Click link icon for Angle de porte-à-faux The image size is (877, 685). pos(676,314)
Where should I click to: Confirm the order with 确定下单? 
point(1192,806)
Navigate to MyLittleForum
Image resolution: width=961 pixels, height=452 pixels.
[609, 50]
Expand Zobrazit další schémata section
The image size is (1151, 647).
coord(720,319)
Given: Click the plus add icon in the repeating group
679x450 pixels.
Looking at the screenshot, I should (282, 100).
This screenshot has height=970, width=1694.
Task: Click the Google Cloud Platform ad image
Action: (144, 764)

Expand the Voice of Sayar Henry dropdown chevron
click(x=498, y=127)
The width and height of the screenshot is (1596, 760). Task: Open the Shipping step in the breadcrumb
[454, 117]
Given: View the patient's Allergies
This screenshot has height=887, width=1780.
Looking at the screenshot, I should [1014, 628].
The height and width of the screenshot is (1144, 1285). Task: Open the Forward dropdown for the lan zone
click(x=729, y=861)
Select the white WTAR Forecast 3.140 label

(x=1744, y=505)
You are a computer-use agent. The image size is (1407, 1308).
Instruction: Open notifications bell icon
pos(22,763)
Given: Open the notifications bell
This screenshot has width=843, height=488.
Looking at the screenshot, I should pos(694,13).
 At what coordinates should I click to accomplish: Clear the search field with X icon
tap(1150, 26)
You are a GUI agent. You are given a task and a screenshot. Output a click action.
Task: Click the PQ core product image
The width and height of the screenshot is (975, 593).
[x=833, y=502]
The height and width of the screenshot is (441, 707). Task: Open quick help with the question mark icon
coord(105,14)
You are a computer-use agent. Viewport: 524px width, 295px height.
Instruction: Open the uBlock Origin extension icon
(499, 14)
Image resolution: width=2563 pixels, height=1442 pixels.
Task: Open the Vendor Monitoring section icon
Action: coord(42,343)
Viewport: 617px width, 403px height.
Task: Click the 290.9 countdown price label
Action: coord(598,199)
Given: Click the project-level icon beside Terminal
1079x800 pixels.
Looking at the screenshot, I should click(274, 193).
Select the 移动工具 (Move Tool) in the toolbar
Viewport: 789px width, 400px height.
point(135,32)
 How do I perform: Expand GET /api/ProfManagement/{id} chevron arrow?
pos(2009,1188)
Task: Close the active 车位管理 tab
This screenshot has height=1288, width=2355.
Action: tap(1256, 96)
—————
◆ **WHAT YOU WILL DO**: Pick from the records each line that contains the word "computer" and show it.

◆ **COMPLETED TASK**:
You are a computer-use agent. The image size is (1407, 1308).
You are a computer-use agent. Viewport: 524px width, 295px height.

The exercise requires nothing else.